Remarks by District Attorney Tony Rackauckas
Hoffman et al. indictment
June 13, 2011
Thank you for coming.
We are honored to have with us Insurance Commissioner Dave Jones. We are also joined in the audience by representatives from a number of insurance companies. Thank you for being here. On May 11, 2011, the grand jury returned a 181-page, 884-count indictment against doctors Sim Hoffman and Thomas Heric, medical center administrator Beverly Mitchell, and medical bill collector Louis Santillan.
Today is the first day the transcripts from those grand jury proceedings are available to the public. This case is a massive workers’ compensation insurance fraud scheme involving over $17 million in overbilling for unnecessary or never-performed procedures.
The mastermind of this medical mill is Dr. Sim Hoffman. Hoffman is a radiologist who owns the sleep and nerve testing centers. He is charged for using patients as props in order bilk the system by over-billing the insurance companies. Dr. Hoffman was disciplined in 2001 by the Medical Board of California for similar unethical medical practices.

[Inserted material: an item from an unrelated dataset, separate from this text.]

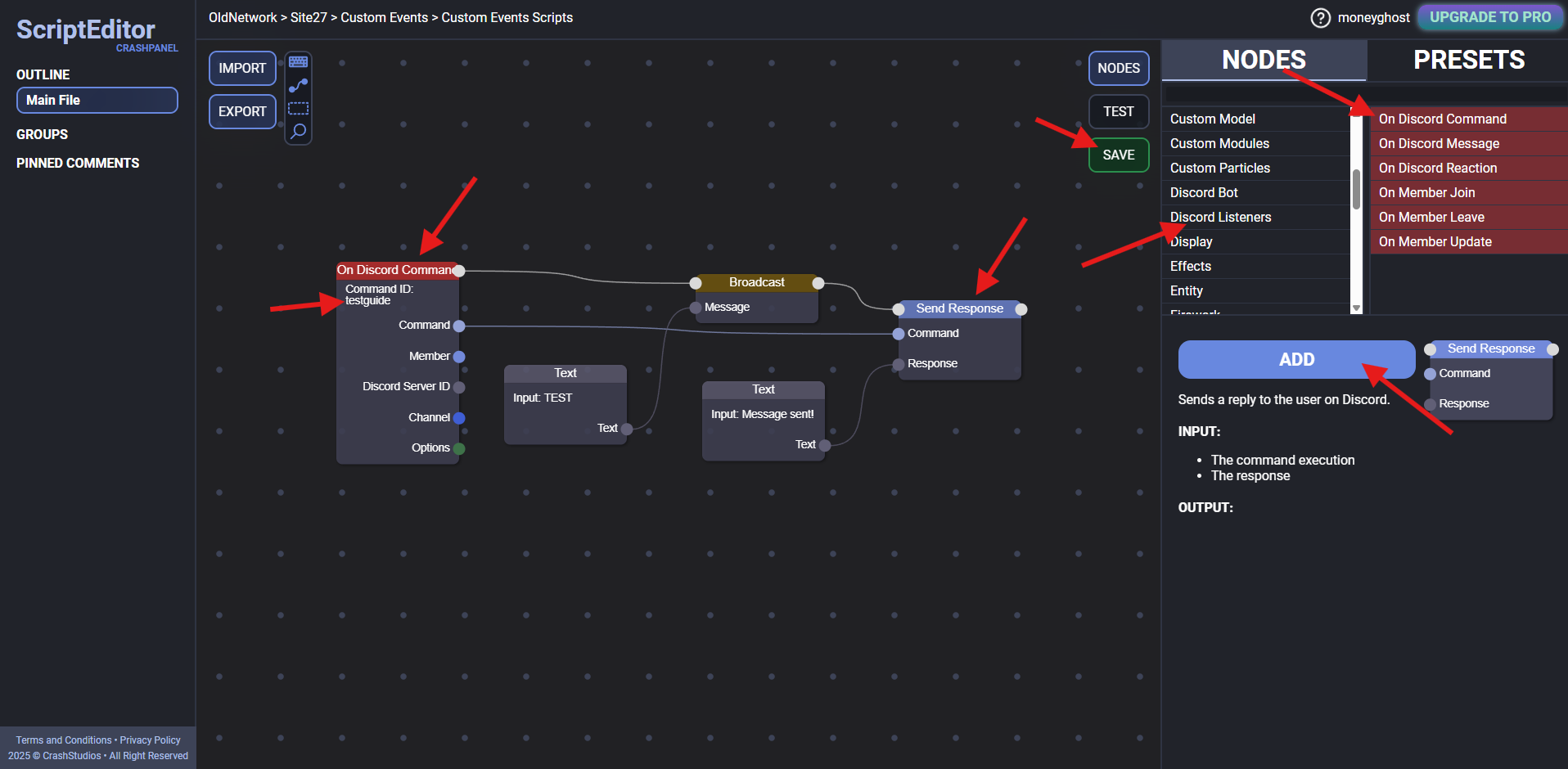1568x769 pixels.
Task: Click Broadcast node's right output connector
Action: tap(818, 283)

Neurologist Thomas Heric was brought in by Hoffman to the sleep center to “study” the patients and write reports on their status. Heric’s so-called “studying” of patients involved using a made-up formula, entirely of his own creation, that is not recognized in any medical community. Every single report written by Heric? Cookie cutter reports on 1,247 patient files. Every patient? Diagnosed with a “disability,” yet not one of those patients every received treatment.

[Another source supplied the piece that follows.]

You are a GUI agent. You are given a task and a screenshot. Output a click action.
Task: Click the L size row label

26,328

In 2008, Heric’s license was suspended for 60 days in 2008 for a felony federal Medicare and medi-cal fraud conviction. After Hoffman was disciplined in 2001, administrator Beverly Mitchell was brought in to act as Hoffman’s right hand. Instead of cleaning up his act, she helped him expand his businesses and is charged for personally processing and submitting the fraudulent billings.
Louis Santillan was hired as a bill payment collector. He has no college degree and no certification. He is charged with knowing that Hoffman was running a sham business and collecting $800,000 in commission from fraudulent obtained money over two years.

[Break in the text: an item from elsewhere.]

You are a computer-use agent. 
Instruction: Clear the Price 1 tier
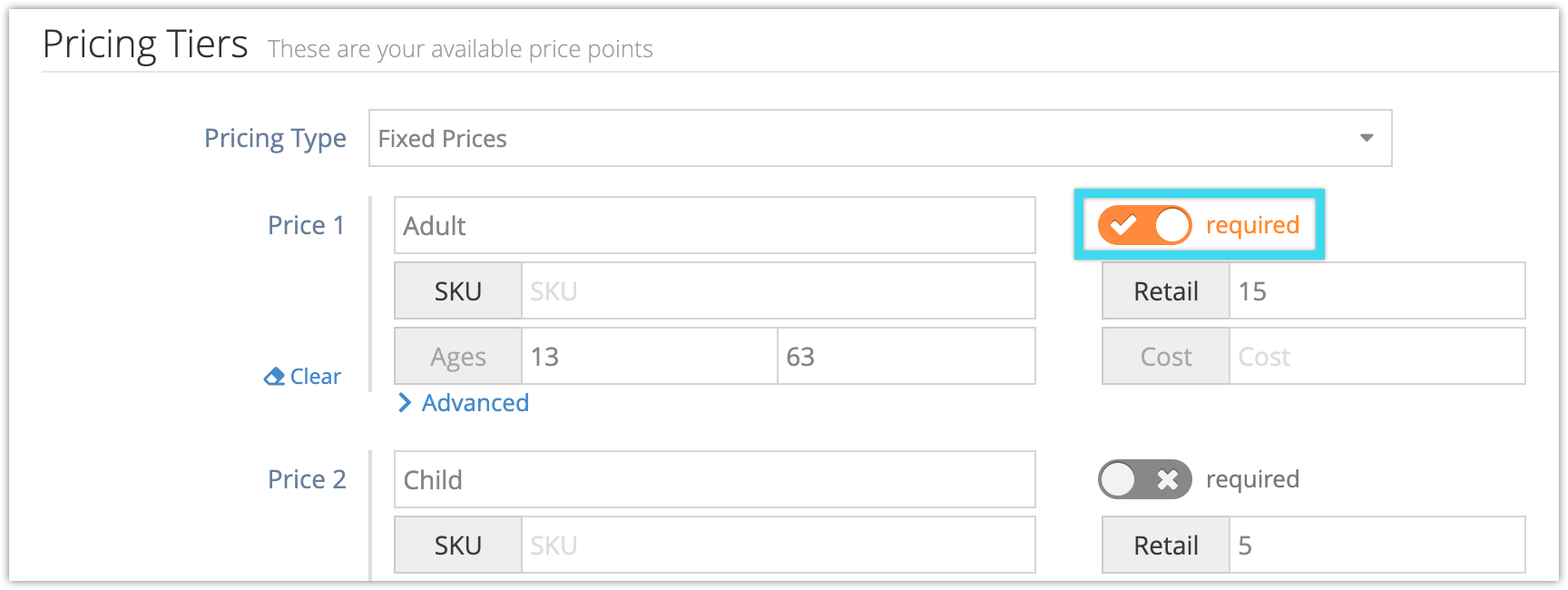[303, 377]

This particular scheme was two-fold. First – Hoffman’s sleep center, which operated under the pretense of diagnosing and treating patients with sleep disorders. To streamline the case, we sought an indictment on acts occurring for only a one-year period from 2007 to 2008. Hoffman is charged for billing for epilepsy and seizure testing on 1,247 patients without ever conducting these tests on a single patient.
During this time period, not a single patient ever received any treatment from the defendants for the supposed “disorders” Hoffman and Heric diagnosed. For this part of the mill involving processing 1,247 patients, Hoffman is accused of billing exactly $6,728 to the insurance company. This scheme resulted in over $8.4 million in fraudulent billings.